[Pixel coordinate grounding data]
• • • • • • •
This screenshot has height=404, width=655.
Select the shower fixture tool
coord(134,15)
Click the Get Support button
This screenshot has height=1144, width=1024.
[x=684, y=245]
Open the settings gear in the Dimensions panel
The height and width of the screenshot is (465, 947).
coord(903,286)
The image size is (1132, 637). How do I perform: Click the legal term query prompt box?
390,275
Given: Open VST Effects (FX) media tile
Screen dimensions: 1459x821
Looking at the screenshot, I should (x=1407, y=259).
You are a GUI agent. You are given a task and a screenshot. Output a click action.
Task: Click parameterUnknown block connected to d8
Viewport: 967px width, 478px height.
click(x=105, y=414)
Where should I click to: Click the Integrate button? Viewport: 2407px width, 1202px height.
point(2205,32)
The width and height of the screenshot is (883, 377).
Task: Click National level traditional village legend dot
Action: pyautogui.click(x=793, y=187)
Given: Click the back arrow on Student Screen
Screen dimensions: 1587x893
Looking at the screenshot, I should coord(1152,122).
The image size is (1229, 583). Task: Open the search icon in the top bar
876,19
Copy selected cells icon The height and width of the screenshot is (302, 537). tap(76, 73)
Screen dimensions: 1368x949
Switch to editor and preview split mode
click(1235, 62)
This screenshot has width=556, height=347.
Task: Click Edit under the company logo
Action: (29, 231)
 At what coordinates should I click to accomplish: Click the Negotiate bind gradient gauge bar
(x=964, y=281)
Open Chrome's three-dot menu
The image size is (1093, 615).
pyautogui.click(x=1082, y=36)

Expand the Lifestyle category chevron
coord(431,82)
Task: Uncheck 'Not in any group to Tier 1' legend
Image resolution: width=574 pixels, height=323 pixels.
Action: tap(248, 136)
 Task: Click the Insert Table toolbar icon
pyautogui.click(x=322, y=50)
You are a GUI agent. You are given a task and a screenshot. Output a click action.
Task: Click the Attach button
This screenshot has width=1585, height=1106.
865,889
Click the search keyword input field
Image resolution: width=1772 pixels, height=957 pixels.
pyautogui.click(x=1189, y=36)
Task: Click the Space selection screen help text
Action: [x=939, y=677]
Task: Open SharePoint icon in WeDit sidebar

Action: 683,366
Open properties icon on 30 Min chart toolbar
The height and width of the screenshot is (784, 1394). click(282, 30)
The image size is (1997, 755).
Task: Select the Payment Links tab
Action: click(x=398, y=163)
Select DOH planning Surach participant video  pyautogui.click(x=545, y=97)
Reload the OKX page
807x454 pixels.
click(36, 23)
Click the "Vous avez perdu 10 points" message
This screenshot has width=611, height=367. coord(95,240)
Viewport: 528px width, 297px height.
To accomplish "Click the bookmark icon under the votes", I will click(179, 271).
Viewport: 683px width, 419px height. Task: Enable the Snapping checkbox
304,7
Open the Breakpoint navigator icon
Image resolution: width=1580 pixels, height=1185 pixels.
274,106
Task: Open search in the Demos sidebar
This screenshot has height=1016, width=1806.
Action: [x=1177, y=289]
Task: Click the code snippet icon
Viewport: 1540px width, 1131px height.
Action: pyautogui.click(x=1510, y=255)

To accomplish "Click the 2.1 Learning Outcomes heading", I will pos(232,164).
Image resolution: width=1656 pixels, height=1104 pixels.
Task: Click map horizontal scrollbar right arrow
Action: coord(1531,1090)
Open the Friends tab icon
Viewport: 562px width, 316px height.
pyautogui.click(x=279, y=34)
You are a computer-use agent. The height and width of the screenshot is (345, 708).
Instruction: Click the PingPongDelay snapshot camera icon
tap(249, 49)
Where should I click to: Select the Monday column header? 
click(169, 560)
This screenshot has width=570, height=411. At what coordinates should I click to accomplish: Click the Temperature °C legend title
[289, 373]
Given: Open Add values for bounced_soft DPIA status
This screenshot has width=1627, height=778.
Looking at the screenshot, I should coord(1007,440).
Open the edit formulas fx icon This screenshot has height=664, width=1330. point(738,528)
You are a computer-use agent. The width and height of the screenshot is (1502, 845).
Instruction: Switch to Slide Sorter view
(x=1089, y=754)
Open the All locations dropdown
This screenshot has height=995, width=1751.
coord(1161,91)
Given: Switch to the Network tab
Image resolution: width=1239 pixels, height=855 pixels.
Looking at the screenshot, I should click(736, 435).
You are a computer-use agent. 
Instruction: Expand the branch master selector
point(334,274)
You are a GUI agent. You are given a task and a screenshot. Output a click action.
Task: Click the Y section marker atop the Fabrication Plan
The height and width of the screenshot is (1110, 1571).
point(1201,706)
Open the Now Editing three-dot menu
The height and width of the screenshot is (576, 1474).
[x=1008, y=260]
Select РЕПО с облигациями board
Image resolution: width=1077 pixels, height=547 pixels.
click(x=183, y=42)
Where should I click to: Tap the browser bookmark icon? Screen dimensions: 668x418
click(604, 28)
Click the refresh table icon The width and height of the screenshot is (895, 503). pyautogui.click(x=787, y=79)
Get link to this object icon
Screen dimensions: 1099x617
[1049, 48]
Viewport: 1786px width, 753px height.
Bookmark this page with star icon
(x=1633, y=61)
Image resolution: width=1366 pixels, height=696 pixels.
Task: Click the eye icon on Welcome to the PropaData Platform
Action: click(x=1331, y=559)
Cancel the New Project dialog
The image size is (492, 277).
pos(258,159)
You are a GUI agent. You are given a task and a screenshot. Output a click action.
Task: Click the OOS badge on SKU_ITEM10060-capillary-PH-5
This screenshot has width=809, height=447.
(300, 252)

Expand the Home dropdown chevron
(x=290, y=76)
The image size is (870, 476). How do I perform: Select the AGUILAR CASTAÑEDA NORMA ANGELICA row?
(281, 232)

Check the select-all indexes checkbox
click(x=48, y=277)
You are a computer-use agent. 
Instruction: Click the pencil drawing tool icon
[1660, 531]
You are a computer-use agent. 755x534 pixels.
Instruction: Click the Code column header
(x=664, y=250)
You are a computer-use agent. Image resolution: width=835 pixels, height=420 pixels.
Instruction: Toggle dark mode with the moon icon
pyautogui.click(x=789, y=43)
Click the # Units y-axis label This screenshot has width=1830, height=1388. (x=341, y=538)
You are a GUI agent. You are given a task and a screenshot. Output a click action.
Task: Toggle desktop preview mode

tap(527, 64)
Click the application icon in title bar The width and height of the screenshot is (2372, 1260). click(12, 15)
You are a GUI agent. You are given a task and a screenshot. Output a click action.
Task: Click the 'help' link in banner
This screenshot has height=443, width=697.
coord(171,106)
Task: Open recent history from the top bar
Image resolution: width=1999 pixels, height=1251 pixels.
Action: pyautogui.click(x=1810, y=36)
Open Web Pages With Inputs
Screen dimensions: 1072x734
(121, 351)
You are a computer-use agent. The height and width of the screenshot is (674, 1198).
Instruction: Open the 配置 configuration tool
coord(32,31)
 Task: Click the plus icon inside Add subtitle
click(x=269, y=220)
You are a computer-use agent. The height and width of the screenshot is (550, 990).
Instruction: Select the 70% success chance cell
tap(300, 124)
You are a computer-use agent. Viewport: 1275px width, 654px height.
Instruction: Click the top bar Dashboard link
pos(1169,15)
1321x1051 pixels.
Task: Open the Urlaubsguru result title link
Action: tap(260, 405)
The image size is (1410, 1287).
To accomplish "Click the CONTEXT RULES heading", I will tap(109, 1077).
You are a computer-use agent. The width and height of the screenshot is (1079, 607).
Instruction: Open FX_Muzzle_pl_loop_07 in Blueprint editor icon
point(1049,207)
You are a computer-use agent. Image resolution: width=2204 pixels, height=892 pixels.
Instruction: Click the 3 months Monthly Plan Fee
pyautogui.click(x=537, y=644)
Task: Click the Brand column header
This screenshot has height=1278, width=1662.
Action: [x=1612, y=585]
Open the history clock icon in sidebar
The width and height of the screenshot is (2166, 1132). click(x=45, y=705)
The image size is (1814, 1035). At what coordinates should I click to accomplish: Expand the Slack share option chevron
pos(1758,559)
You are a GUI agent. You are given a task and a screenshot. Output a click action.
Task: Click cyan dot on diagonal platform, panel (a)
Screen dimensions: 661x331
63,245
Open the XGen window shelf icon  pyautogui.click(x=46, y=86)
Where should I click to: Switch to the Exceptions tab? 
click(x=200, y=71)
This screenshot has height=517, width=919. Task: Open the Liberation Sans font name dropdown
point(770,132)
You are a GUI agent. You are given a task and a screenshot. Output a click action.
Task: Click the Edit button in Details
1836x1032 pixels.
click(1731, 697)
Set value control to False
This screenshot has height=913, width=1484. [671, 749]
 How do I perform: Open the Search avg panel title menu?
• • • • • • •
Please count the lines above containing "computer"; number only.

• _WRITTEN ANSWER_
11